> _Texte_:
+ + + + +
Dans une interview accordée à Motorsport.com et menée par Roberto Chinchero, Toto Wolff a livré une vision claire et structurée de la stratégie de Mercedes pour les saisons à venir. Entre la gestion de l'après-Hamilton, la promotion d'Andrea Kimi Antonelli, les débats autour de la réglementation moteur et les enjeux politiques de la Formule 1, le directeur d'équipe autrichien s'est exprimé avec franchise, tout en insistant sur l'importance de la stabilité.
Wolff a confirmé que le choix d'Antonelli comme futur pilote titulaire avait été déclenché immédiatement après le départ de Lewis Hamilton. "Absolument. Avec tout le respect pour les douze années que nous avons vécues ensemble, et pour l'amitié et le succès que nous avons eus avec Lewis, dès qu'il m'a communiqué ses intentions, j'ai tout de suite pensé à qui serait le prochain pilote à monter dans la voiture. Il y a deux écoles de pensée dans ces cas-là : on prend un risque en misant sur un jeune pilote que l'on estime capable d'être à la hauteur, ou on fait un choix plus conservateur, on va sur le marché et on choisit celui qu'on pense être le meilleur parmi ceux disponibles."
+ + + + +
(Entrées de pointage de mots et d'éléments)
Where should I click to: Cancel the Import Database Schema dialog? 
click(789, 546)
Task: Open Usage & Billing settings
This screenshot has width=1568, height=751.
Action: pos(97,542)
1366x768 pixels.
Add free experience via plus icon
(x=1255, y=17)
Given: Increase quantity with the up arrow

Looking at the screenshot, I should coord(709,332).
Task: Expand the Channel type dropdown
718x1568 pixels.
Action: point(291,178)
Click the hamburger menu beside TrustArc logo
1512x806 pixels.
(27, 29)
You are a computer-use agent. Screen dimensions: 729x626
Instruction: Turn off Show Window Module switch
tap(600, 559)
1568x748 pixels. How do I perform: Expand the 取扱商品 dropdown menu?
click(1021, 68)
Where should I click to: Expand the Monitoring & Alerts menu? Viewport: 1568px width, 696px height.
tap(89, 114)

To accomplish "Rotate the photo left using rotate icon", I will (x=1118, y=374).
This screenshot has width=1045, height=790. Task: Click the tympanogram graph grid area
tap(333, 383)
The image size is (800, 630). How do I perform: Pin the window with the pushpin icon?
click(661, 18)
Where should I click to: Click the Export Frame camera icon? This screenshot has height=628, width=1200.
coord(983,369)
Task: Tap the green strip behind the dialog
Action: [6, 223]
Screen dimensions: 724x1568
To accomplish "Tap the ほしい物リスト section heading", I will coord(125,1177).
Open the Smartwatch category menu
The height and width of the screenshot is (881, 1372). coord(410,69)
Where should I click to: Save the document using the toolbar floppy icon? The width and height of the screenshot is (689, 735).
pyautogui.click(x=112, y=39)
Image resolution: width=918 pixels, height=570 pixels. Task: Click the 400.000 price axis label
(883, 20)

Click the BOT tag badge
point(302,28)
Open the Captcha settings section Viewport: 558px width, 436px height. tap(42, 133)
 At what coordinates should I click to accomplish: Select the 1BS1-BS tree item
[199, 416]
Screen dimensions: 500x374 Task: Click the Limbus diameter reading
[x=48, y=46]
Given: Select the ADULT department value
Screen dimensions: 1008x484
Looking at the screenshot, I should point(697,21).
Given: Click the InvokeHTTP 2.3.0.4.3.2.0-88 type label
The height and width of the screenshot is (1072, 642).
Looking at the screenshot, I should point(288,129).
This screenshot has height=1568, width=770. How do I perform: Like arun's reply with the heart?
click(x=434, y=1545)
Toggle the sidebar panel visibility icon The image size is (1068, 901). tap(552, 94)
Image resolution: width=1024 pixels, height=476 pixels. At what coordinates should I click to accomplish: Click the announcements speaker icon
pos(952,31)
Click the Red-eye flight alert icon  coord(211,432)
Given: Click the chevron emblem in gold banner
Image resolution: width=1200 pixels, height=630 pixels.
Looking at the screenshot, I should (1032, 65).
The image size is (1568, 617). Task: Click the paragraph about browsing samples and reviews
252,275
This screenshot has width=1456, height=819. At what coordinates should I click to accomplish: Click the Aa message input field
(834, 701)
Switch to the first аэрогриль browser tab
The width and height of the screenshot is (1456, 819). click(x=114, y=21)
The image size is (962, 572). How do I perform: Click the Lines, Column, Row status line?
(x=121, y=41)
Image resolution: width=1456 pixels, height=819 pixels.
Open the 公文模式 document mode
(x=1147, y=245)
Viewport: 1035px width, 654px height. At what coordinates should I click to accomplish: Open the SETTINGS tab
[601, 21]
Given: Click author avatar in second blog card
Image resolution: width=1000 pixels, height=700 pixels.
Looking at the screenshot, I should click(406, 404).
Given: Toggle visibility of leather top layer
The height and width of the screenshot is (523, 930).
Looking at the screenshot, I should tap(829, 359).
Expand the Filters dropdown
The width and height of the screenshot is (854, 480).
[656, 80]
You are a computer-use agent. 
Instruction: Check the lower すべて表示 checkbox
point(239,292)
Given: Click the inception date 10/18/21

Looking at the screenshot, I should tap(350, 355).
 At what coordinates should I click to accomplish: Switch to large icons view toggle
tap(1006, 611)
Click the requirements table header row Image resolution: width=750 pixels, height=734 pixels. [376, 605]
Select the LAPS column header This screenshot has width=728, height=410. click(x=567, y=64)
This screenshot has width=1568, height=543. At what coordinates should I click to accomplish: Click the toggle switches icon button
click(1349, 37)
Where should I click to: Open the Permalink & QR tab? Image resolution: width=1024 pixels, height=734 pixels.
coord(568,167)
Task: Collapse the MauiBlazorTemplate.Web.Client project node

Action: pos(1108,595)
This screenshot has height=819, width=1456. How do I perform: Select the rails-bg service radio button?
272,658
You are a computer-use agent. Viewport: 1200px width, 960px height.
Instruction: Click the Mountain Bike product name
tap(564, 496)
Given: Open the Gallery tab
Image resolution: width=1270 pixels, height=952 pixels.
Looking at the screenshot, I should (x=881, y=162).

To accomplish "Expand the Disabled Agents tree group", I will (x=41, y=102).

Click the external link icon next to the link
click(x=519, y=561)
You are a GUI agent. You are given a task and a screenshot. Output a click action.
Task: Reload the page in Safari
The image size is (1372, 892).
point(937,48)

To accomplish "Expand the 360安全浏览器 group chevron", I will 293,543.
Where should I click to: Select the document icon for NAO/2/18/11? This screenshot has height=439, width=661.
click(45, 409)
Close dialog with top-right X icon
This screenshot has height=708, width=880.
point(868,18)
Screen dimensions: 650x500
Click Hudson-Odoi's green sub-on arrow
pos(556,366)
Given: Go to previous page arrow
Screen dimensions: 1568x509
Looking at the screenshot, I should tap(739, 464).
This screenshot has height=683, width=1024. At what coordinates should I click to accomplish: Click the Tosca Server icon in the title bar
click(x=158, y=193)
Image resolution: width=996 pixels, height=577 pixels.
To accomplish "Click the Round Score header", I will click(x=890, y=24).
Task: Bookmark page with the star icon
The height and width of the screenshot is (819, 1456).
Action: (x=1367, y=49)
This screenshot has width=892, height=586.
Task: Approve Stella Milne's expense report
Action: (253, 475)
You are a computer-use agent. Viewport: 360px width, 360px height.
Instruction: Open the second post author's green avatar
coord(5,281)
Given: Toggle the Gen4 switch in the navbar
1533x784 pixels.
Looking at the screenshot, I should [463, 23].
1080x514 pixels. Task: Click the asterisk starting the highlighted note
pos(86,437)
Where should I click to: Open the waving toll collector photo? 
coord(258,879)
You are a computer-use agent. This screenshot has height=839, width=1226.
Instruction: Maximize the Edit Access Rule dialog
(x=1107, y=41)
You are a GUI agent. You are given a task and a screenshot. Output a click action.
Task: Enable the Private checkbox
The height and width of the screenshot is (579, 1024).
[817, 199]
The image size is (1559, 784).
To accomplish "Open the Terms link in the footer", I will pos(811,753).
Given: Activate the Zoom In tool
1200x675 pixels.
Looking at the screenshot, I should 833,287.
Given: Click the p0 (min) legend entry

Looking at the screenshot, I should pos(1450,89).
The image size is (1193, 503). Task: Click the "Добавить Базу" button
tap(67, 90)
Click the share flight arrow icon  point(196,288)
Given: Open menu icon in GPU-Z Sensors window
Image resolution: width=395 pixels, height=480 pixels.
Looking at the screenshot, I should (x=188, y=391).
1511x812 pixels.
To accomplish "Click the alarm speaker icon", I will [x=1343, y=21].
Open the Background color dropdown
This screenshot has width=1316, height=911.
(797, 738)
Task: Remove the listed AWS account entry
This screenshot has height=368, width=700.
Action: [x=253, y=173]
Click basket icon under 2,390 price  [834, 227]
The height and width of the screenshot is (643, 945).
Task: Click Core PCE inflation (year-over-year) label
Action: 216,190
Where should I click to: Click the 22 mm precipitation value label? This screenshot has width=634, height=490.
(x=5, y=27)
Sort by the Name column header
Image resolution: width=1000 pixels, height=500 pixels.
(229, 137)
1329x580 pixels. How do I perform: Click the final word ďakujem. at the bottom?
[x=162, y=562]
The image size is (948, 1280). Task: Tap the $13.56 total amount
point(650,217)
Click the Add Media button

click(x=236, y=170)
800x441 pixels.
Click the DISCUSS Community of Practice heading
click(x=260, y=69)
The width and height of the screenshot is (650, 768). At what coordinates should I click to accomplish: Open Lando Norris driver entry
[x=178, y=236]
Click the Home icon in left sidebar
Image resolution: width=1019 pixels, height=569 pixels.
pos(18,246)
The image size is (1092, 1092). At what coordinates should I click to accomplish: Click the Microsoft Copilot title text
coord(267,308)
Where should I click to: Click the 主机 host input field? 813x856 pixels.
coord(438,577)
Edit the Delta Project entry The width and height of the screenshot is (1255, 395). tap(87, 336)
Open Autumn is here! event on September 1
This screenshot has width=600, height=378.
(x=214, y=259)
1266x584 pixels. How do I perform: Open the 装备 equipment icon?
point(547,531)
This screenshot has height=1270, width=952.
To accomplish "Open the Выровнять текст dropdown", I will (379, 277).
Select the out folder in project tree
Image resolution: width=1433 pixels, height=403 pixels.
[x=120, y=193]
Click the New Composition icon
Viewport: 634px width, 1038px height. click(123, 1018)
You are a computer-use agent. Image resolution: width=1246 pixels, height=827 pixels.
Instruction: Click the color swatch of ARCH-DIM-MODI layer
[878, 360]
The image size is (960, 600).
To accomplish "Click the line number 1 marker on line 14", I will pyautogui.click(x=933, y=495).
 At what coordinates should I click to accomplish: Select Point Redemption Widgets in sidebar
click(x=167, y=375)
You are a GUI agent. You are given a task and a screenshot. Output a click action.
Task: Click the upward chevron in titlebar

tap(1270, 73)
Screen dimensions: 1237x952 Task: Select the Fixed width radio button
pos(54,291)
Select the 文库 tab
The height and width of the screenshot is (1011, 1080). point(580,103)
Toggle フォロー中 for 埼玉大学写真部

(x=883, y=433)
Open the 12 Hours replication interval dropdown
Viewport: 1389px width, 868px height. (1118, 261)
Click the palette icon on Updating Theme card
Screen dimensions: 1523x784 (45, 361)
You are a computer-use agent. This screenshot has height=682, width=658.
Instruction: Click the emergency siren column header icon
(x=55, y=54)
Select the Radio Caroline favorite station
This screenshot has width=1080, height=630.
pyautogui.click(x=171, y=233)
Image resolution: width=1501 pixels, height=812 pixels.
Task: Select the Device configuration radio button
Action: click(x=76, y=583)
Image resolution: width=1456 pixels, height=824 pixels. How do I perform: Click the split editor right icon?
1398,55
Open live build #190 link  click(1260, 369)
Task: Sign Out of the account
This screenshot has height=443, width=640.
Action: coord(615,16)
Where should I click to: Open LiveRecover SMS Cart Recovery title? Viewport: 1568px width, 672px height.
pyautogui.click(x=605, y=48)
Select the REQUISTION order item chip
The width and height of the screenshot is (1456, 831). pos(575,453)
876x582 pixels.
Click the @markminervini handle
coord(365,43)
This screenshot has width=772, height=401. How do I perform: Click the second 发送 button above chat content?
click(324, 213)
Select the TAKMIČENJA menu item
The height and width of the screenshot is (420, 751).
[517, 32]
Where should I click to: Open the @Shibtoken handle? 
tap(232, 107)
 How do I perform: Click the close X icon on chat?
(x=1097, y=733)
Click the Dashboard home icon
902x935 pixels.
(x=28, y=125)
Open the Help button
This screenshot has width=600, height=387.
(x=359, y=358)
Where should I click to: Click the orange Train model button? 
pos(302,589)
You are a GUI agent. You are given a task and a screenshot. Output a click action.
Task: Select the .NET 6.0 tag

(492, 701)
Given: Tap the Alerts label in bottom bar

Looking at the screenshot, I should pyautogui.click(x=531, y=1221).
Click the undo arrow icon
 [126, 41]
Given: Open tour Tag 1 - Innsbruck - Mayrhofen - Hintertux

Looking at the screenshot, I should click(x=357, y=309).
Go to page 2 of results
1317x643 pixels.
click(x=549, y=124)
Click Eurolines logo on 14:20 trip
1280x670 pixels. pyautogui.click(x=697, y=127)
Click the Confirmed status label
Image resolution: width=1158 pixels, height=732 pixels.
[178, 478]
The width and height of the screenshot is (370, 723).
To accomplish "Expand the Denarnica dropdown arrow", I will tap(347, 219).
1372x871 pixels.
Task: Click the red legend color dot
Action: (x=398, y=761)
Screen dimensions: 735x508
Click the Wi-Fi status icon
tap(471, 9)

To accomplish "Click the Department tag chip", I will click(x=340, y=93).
+ + + + +
> _Exercice proposé 1_:
Extrayez du texte sur Mercedes le passage compris entre « Dans une interview » et « de la stabilité. », ces deux bornes incluses.
> _Exercice proposé 2_:
Relevez toutes les personnes désignées par leur nom dans le texte sur Mercedes.

> _Réponse finale 1_:
Dans une interview accordée à Motorsport.com et menée par Roberto Chinchero, Toto Wolff a livré une vision claire et structurée de la stratégie de Mercedes pour les saisons à venir. Entre la gestion de l'après-Hamilton, la promotion d'Andrea Kimi Antonelli, les débats autour de la réglementation moteur et les enjeux politiques de la Formule 1, le directeur d'équipe autrichien s'est exprimé avec franchise, tout en insistant sur l'importance de la stabilité.

> _Réponse finale 2_:
Roberto Chinchero
Toto Wolff
Andrea Kimi Antonelli
Lewis Hamilton